We averaged 35.4 mpg which is not that great...
The Vauxhall ADAM was introduced in the UK in 2012 to compete with the Citroen DS3, Fiat 500 and the MINI. It is targeted directly at the first time private owner; those 20 something’s that are looking for a cute new car with some tech thrown in for good measure.
It is a three-door - four-seater hatchback that measures 3.7 meters long by 1.72 meters wide (ex. mirrors), which compares to the smaller FIAT 500 which is 3.5 m long by 1.6 m wide and is based on the underpinnings of the current Vauxhall Corsa.
There is a choice of three petrol engines the 1.2-litre 70PS, 1.4-litre 87PS and 1.4-litre 100PS all with five-speed manual transmissions.
The ADAM range is available with three personalities (trim levels) - ADAM JAM (fashionable/colourful) – ADAM GLAM (elegant/sophisticated) and ADAM SLAM (racy/sporty).Vauxhall have made the combination of packs and options endless so you can customise your ADAM to your heart’s content. For example there is a choice of 12 body colours, 15 seat designs, 20 alloy wheel styles, three printed headliners and 18 interior decor panels – so you should be able to match your car to your personality.
What we tested
Vauxhall ADAM 1.4 16V VVT (87PS) GLAM finished in Saturday White Fever with an on the road price £13,270 plus extras.
Driving and Performance
We drove the 1.4 - litre ecoFLEX (87PS) GLAM which produces 87PS at 6,000 rpm – with 130 Nm of torque available at 4,000 rpm. Vauxhall quote a 0-62 mph time of 12.5 seconds and a top speed of 110 mph. There is a more powerful 100PS edition of the engine which shaves a second off the 0-62 mph time and gains 5 mph on the top speed, with no loss on fuel economy or CO2 emissions. Or you can opt for the 1.2 –litre edition but to be honest that is probably best avoided unless budget dictates.
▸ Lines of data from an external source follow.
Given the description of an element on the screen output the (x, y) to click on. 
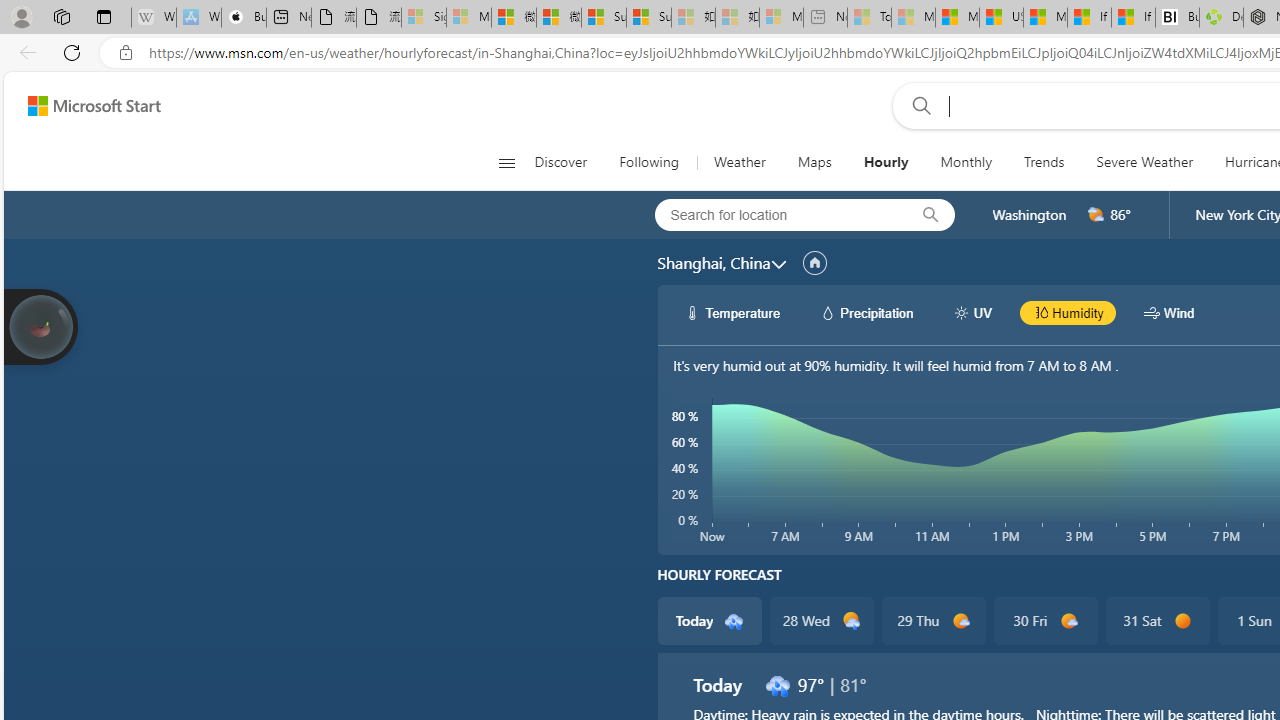
locationName/setHomeLocation (813, 263)
Severe Weather (1144, 162)
Descarga Driver Updater (1220, 17)
31 Sat d0000 (1156, 620)
d0000 (1181, 621)
hourlyChart/precipitationWhite Precipitation (866, 312)
Sign in to your Microsoft account - Sleeping (423, 17)
hourlyChart/humidityBlack (1040, 312)
Maps (814, 162)
Microsoft Services Agreement - Sleeping (468, 17)
locationName/setHomeLocation (814, 263)
hourlyChart/precipitationWhite (828, 312)
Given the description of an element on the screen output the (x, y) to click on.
Currently there is not a diesel engine available or a three-cylinder edition which seems to be all the rage now.
The 1.4-litre engine is equipped with a five-speed manual gearbox and out of town we kept searching for a sixth gear – so it can sound a little raucous out of town, and on the motorway it does drone on.
We cannot really call the engine spritely as it runs out of puff when fully laden up hill, which was especially noticeable where we live in hilly Devon. The official NEDC fuel consumption figures are recorded as 38.7 mpg on the Urban Cycle, Extra Urban 64.2 mpg and a combined figure of 51.4 mpg – the CO2 emissions are 129 g/km.
We averaged 35.4 mpg which is not that great but most of our driving was in an urban environment and with time and as the engine runs in this should improve. It does have stop/start technology but we are not sure how much fuel this really saves and it can be a little annoying after a while.